#### [設問]
a) MRについての文章によると、MRは何の略ですか。
b) MRについての文章を、最後の文のあとから続けて書いてください。

そんな中、今最先端で注目を集めているのがMR(Mixed Reality、複合現実)と呼ばれる技術です。今回はこのMRがこれまでの資格技術とは何が違うのか、そしてどのようにして私たちの生活の中で活躍が期待できるかについて、ご紹介していきます。

①現実世界と仮想世界を融合するMR
②VRとARののいいとこ取りをしたMR
③医療や建築など、あらゆる分野で活躍できる

MR (Mixed Reality) 技術とは

ARとVRは、視覚に立体的な没入感を与えることで、様々な分野での応用が進んでいます。どちらもそれぞれの長所を生かしての運用が進められていますが、MRはこの2つの技術のいいとこ取りをした、応用型の視覚テクノロジーとして考えられています。

現実世界を読み込む視覚技術

MRが実現するのは、現実世界の空間を認識し、それに合わせて立体的な映像を投影するというものです。

#### [データ記録]
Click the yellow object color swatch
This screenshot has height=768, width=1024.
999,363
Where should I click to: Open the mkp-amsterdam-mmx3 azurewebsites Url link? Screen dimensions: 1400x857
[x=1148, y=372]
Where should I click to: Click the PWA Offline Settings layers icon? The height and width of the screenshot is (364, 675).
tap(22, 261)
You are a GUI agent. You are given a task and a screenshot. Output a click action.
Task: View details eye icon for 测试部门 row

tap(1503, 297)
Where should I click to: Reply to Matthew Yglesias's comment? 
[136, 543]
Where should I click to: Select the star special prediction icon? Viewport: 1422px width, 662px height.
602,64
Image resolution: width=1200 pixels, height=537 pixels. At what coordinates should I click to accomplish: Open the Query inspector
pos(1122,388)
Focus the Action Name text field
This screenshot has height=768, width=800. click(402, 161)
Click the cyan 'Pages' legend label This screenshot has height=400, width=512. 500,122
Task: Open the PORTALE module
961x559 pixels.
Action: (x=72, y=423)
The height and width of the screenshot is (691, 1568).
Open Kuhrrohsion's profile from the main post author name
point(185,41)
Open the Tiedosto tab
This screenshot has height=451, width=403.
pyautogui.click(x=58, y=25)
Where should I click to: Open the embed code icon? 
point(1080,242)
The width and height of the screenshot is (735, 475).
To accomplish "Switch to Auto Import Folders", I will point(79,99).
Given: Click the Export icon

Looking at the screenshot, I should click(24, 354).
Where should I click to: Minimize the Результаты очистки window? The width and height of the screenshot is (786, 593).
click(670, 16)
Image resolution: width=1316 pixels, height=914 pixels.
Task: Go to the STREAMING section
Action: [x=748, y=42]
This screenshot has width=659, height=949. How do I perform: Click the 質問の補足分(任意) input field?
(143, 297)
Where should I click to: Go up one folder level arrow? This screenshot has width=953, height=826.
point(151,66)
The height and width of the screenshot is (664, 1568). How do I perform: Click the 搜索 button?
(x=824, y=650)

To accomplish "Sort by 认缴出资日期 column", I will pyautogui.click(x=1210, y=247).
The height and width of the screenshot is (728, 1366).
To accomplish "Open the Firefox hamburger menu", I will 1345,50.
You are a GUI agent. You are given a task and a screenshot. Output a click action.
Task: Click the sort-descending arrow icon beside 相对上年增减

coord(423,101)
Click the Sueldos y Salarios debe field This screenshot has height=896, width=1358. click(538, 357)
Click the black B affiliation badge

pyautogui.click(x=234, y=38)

#### [解答例]
a) Mixed Reality(複合現実)です。

b)
現在MRが実用段階に入っている例として、「Windows MR」の存在があげられるでしょう。このデバイスはMicrosoftが独自に開発したMRグラスで、グラスそのものに空間認識能力が備わっている点が特徴です。

MRグラスは外部のセンサーではなく、内蔵のセンサーによって現実世界を把握し、読み取ったデータをホログラフィックの投影に生かすという、非常に高度な技術を実現します。

出典:https://www.microsoft.com/ja-jp/windows/windows-mixed-reality

ユーザーの向いている方角や、物体との距離、対象のオブジェクトのサイズや周囲環境を自動的に認識し、仮想空間の中にそのデータを反映させ、精巧に作られたもう1つの現実世界を構築するのがMRです*1。

現実と仮想世界の融合

MRが優れているのは、現実世界を外部機器に頼らずスキャンし、現実世界と数値上は同じ空間を仮想的に生成する点です。

MRグラスに映し出される空間では、リアルタイムで生成した仮想空間と、現実世界が1つの世界で融合します。グラフィックの技術にもよりますが、仮想上の存在が本当に現実の世界に現れるような体験を、MR技術は実現します。

現実と仮想空間の区別がつかないという表現は、SF映画などでよく見られる光景でしたが、ああいった表現を実現するのがまさにMRというわけです。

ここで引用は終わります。